These are not good times. The spectre of 1929 hangs over the global capitalist system. Stockmarkets are plunging, debts are increasing, and corporate defaults have reached record levels. Systematic fraud is being exposed at the heart of the capitalist system. The great international auditing corporations are being called to account. The general panic has even begun to rouse the corrupt and complacent ruling class clique that governs the United States of America. If President Bush, who won the presidential election on the basis of fraud, is ready to talk about ‘well-enforced laws against fraud and corruption’ in the corporate world, then the crisis facing global capitalism is very serious indeed.

In October 2000, Robert Shiller, author of Irrational Exuberance, saw the ensuing fall in the US stock market as a drawn out process, like a ‘slowly deflating ball’ (The Guardian 18 October 2000).2 Today that image is inadequate. The fall in the US stock market has significantly accelerated. On Monday 22 July, the day that WorldCom filed for the largest bankruptcy in US corporate history, the Dow Jones share index fell to 7,785 – a fall of nearly 3% on the day and its lowest level since October 1998. This was on top of a fall of more than 7% the previous week. The Dow Jones had now fallen 33.6% below its January 2000 peak of 11,723. The more broadly-based Standard and Poor’s index of 500 leading stocks (S&P 500) was now 46% down from its 2000 all-time high and the Nasdaq (high technology shares) a massive 75%.
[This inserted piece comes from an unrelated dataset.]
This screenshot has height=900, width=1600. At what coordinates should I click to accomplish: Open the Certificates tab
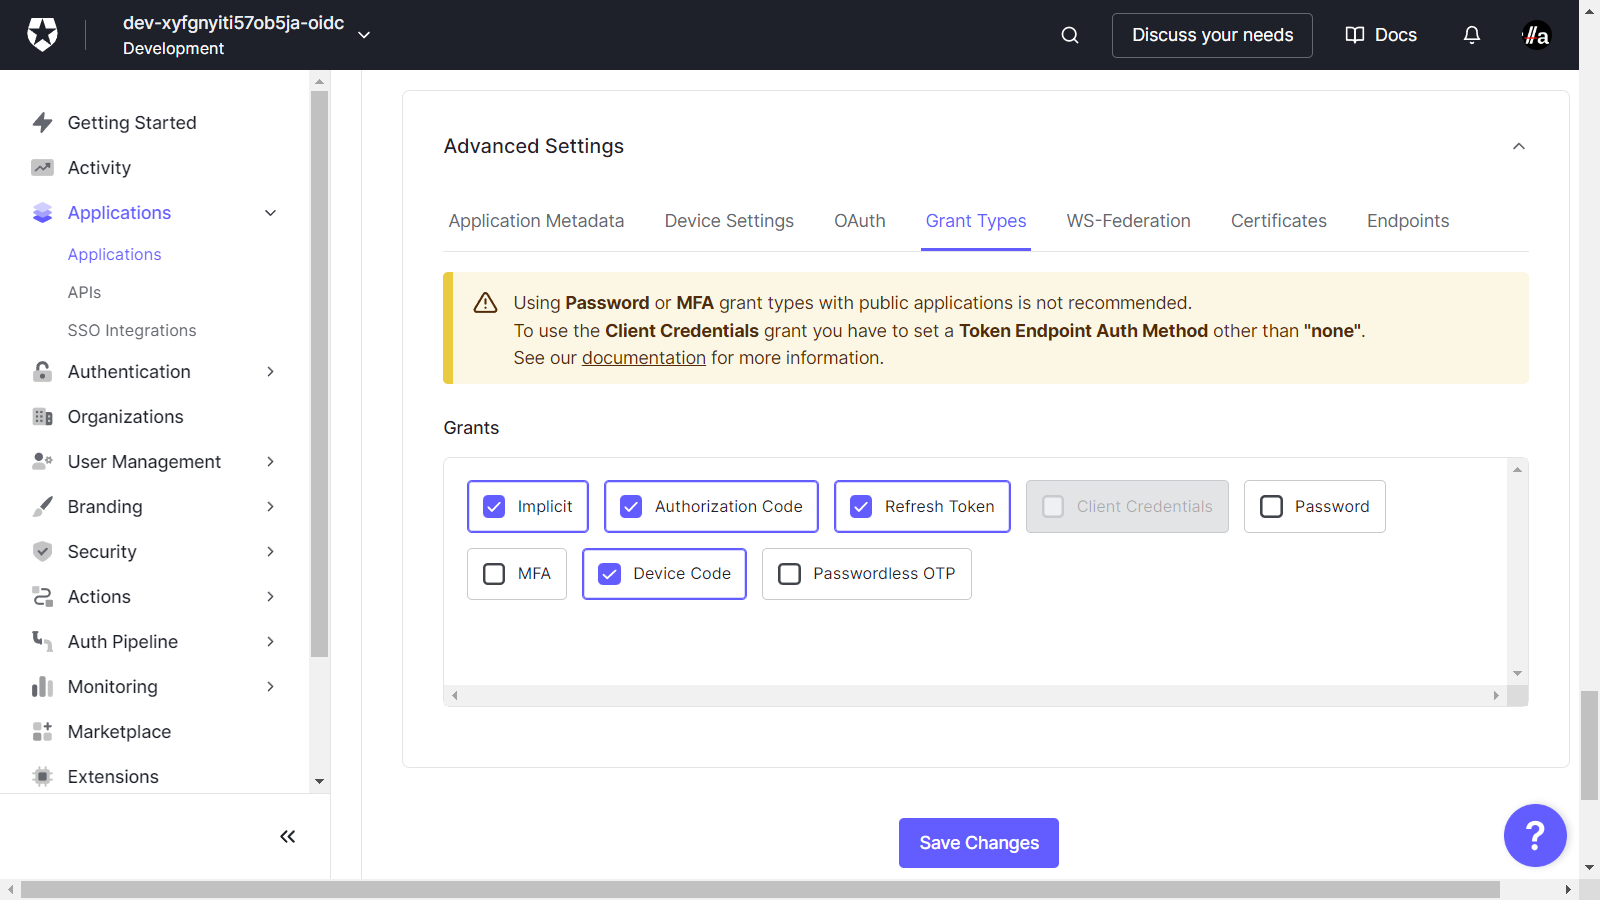1278,221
More than $7,000bn have been wiped off the stock market capitalisation of the US market since its 2000 peak as the fictitious nature of much of this capital is brutally exposed. There is more to come with the latest price/earnings ratio of the S&P 500 still almost three times its long-run average.

Outside the US, the markets are also plunging. In Japan the Nikkei has continued its fall and is more than 50% below its 2000 high and 75% below its all-time peak at the end of the 1980s before the Japanese stock market bubble burst. In London the FTSE 100 has fallen 25% in five months and is now at its lowest level for six years, 44% below its all-time high (December 1999). The German DAX and the French CAC 40 are more than 54% lower than their 2000 peaks. These are not good times!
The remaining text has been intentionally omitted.